FDA Adverse Event Malfunction Summary report: N

ARCHITECT CA 19-9XR

MDR report key: 4140355 · Received October 3, 2014

Report

Report Number
1415939-2014-00217
Event Type
Malfunction
Date Received
October 3, 2014
Date of Event
September 18, 2014
Report Date
September 24, 2014
Manufacturer
ABBOTT LABORATORIES
Product Code
NIG
PMA / PMN Number
K052000
Product Problem
Yes
Report Source
Manufacturer report
Reporter Location
JA
Reporter Occupation
HEALTH PROFESSIONAL

Narratives

Additional Manufacturer Narrative · 1

AN EVALUATION IS IN PROCESS. A FOLLOW-UP REPORT WILL BE SUBMITTED WHEN THE EVALUATION IS COMPLETE. THIS REPORT IS BEING FILED ON AN INTERNATIONAL PRODUCT, LIST NUMBER 02K91-25 THAT HAS A SIMILAR PRODUCT DISTRIBUTED IN THE US, LIST NUMBER 02K91-27. (B)(4).

Additional Manufacturer Narrative · 1

THERE WERE NO RETURNS FROM THE CUSTOMER SITE AVAILABLE FOR THIS EVALUATION. ACCURACY TESTING WAS PERFORMED IN-HOUSE WITH RETAINED REAGENTS OF LOT 35233M500 (LIST 02K91-25). AN ARCHITECT CA 19-9XR PANEL CONSISTING OF FOUR DIFFERENT LEVELS OF ANALYTE CONCENTRATIONS WAS TESTED. TWO REPLICATES OF EACH PANEL LEVEL WERE TESTED ACROSS THREE SEPARATE ARCHITECT ISYSTEMS. ALL RESULTS MET SPECIFICATIONS. THIS DEMONSTRATES THAT THE ASSAY CAN ACCURATELY DETECT KNOWN CONCENTRATIONS OF THE CA 19-9 ANTIGEN. COMPLAINT ACTIVITY WAS REVIEWED AND IDENTIFIED NO ADVERSE TRENDS IN ASSOCIATION WITH THE ISSUE CURRENTLY UNDER EVALUATION. THE TREND REVIEW IDENTIFIED NORMAL COMPLAINT ACTIVITY FOR THE ISSUE UNDER INVESTIGATION. THE ARCHITECT CA 19-9XR ASSAY PACKAGE INSERT CONTAINS INFORMATION TO ADDRESS THE CURRENT CUSTOMER ISSUE. THE CURRENT EVALUATION INDICATES THAT THE ARCHITECT CA 19-9XR REAGENT KIT IS PERFORMING AS INTENDED AND NO NEW ISSUES WERE FOUND. THE FALSELY ELEVATED RESULT IS FOR A SINGLE PATIENT AND RETESTS WITH THE PARENT SAMPLE AND THE SAME REAGENT LOT GAVE THE EXPECTED RESULTS, WHICH INDICATES A POTENTIAL SAMPLE INTEGRITY OR SAMPLE HANDLING ISSUE. A PRODUCT MALFUNCTION WAS NOT IDENTIFIED.

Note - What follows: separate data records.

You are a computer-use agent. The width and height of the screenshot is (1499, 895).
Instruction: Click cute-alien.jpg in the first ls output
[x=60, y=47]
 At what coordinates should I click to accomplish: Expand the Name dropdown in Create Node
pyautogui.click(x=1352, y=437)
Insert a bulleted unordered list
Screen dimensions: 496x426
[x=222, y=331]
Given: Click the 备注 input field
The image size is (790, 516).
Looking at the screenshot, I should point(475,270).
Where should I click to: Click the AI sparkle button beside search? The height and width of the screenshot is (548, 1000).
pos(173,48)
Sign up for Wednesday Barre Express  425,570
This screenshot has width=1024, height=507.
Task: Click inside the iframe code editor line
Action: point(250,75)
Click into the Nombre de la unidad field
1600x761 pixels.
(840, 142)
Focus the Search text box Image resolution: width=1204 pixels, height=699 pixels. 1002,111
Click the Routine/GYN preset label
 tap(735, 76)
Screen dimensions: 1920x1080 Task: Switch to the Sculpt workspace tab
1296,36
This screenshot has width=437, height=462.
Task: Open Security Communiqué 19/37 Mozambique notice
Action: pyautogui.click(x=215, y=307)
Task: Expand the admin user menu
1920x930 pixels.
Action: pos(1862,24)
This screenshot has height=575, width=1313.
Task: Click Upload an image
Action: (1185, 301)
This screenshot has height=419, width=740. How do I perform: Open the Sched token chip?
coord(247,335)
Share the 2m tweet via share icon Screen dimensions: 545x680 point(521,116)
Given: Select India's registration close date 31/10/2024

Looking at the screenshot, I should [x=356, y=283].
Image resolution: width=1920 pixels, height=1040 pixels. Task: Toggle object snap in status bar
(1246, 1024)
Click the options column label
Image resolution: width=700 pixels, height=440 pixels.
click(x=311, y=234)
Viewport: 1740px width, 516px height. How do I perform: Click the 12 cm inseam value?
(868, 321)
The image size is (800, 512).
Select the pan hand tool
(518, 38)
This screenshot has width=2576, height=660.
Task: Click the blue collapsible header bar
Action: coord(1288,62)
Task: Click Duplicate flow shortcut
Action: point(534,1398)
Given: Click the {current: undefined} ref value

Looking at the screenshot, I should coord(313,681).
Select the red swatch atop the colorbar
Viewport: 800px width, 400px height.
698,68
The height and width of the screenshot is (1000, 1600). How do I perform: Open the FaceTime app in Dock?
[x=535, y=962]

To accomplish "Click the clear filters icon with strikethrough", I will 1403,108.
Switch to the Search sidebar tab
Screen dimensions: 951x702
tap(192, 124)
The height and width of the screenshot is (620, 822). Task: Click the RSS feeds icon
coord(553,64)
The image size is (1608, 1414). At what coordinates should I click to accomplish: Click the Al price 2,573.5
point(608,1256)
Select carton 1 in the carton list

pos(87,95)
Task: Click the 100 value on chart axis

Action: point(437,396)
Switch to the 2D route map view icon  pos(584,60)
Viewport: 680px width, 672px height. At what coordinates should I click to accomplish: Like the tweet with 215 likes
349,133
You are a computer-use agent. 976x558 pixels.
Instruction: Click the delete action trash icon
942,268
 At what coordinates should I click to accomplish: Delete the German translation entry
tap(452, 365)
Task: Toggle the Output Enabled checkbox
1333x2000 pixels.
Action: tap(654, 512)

Description of Event or Problem · 1

THE CUSTOMER REPORTS AN INITIAL ARCHITECT CA 19-9XR ASSAY RESULT OF 89.9 U/ML (A SAMPLE POUR OFF FROM THE ORIGINAL COLLECTION TUBE). THE RESULT WAS REPORTED FROM THE LAB AND QUESTIONED BY THE PATIENT'S PHYSICIAN. THE ORIGINAL COLLECTION TUBE SAMPLE WAS RETESTED THE NEXT DAY AND GENERATED RESULTS OF 10.2 AND 10.4 U/ML. CONTROLS HAVE REMAINED WITHIN SPECIFICATIONS. THERE IS NO IMPACT TO PATIENT MANAGEMENT REPORTED.

Devices

Seq Brand Generic Product Code Manufacturer Model Lot UDI-DI
619189 ARCHITECT CA 19-9XR CA 19-9 NIG ABBOTT LABORATORIES 35233M500

Patients

Seq Age Sex Outcome Treatment
1 ARCHITECT I1000SR ANALYZER| ARCHITECT I1000SR ANALYZER| LN: 01L86-01 SN: (B)(4).| LN: 01L86-01 SN: (B)(4).